» DESCRIPTION OF THE TASK:
Your answer must match, word for word, the lines from the one holding "Click the Jun month label on time axis" through the final line below, with pictures excluded.

» RECORDS:

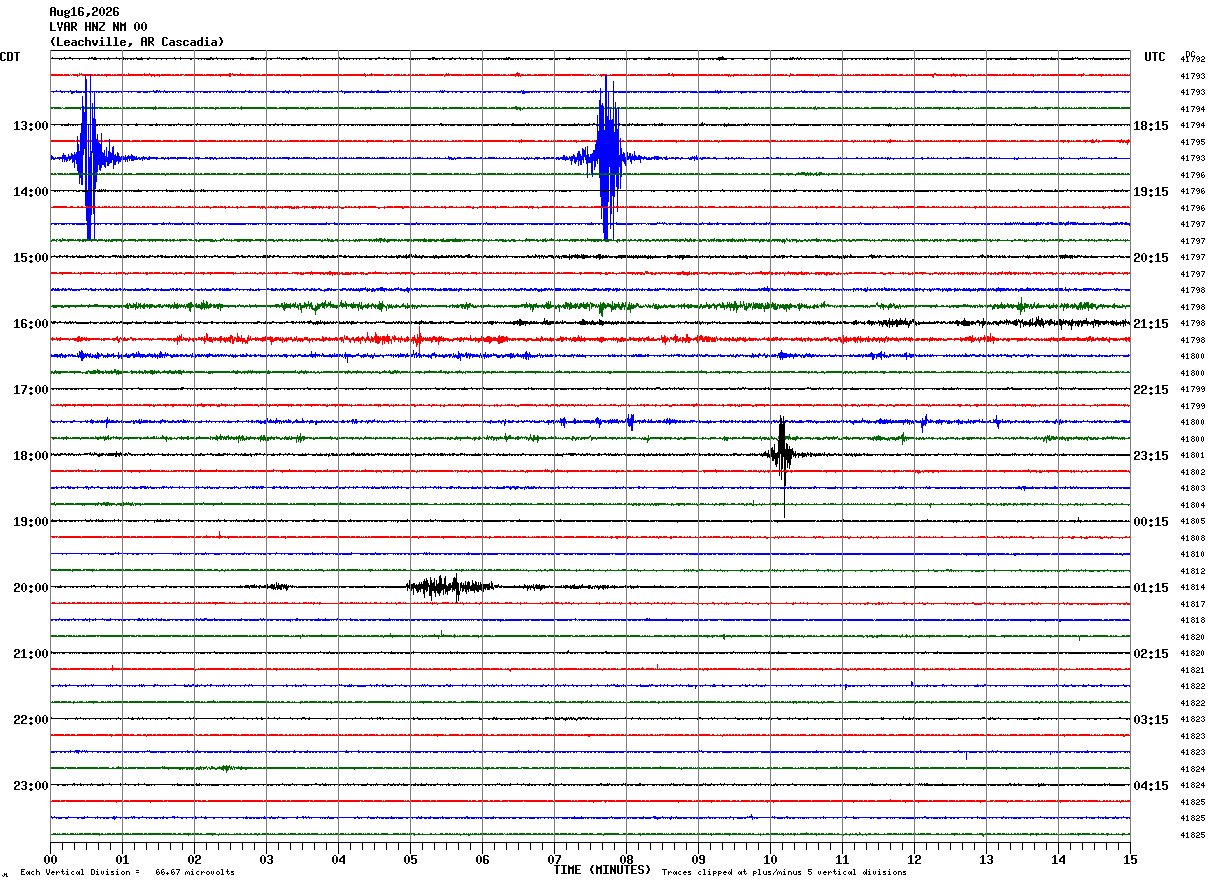
Task: Click the CDT timezone label
Action: coord(10,57)
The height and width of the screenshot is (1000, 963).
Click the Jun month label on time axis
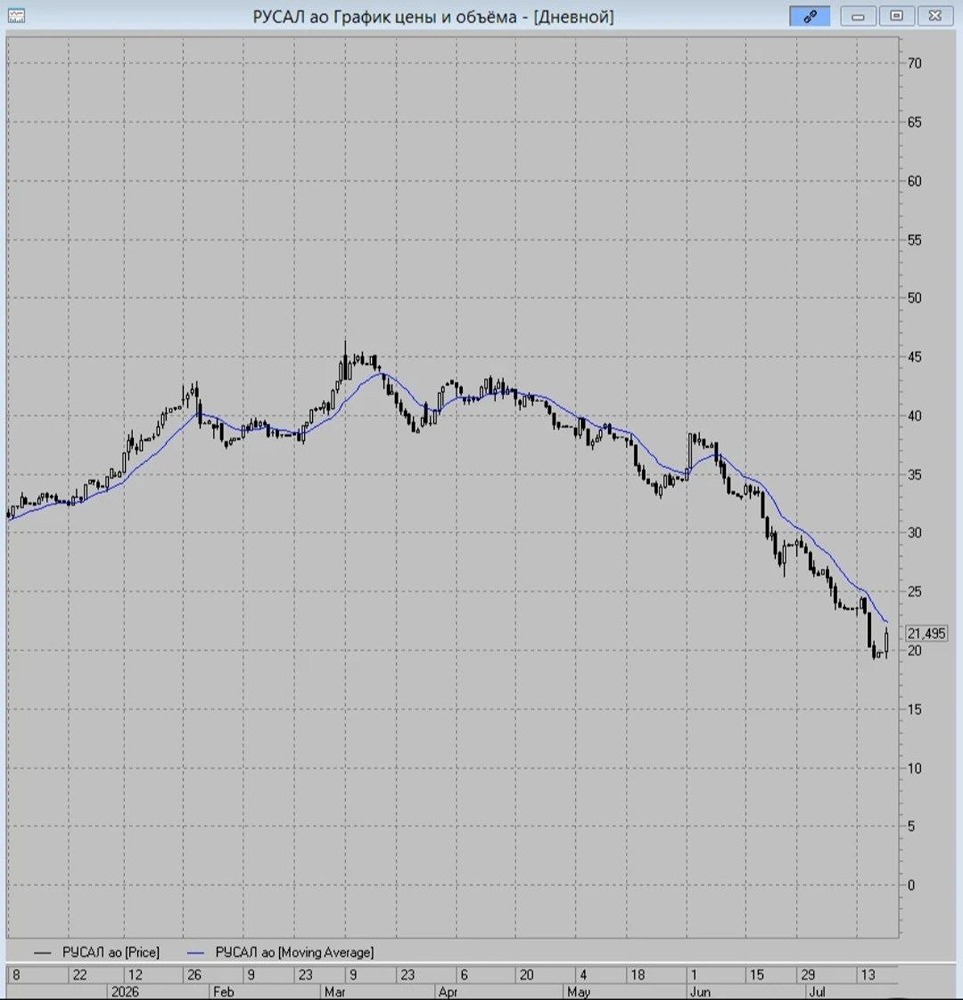click(700, 992)
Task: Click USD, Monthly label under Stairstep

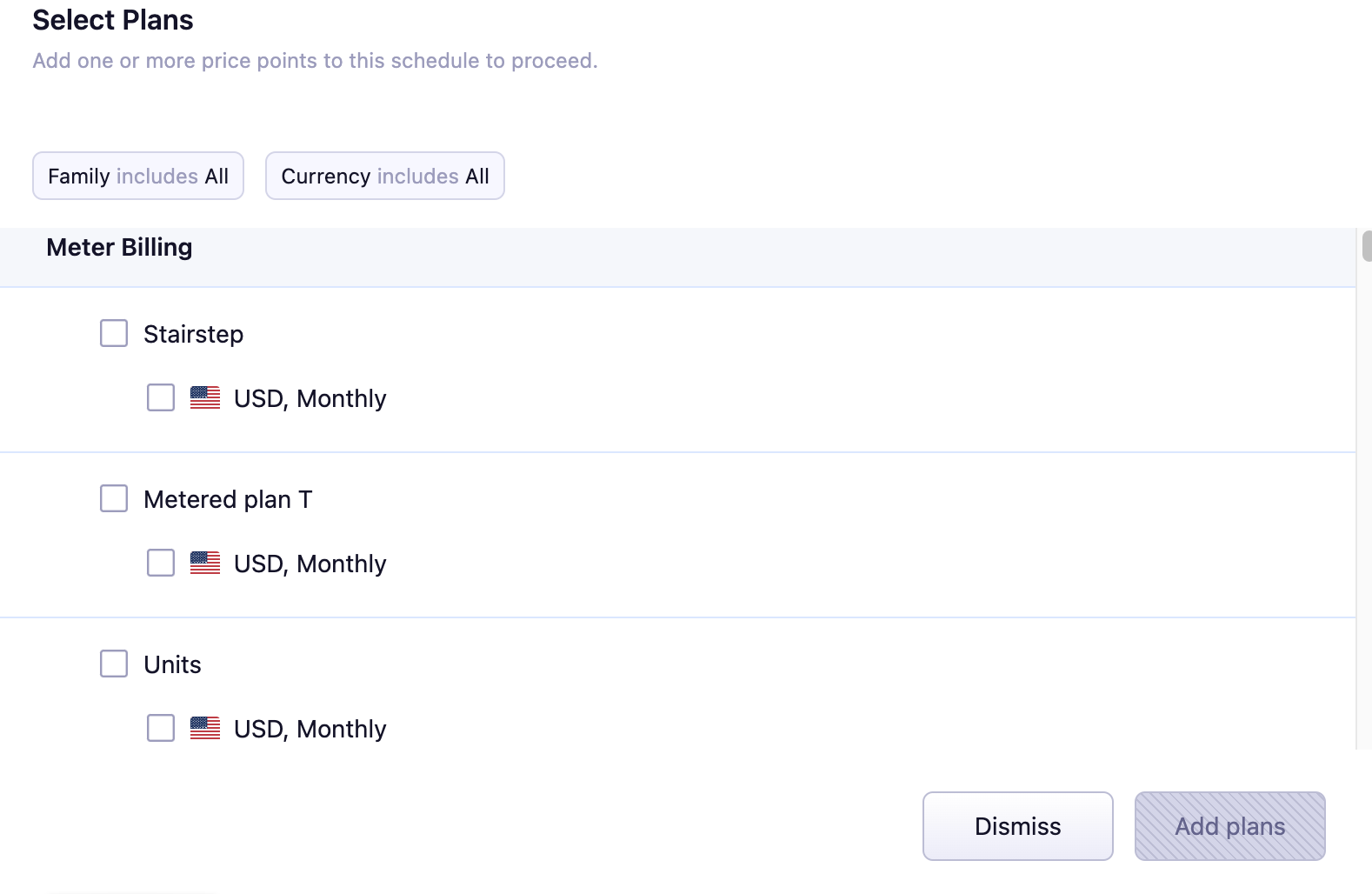Action: 310,398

» RESPONSE AREA:
Click the Jun month label on time axis
click(700, 992)
Task: Click USD, Monthly label under Stairstep

Action: 310,398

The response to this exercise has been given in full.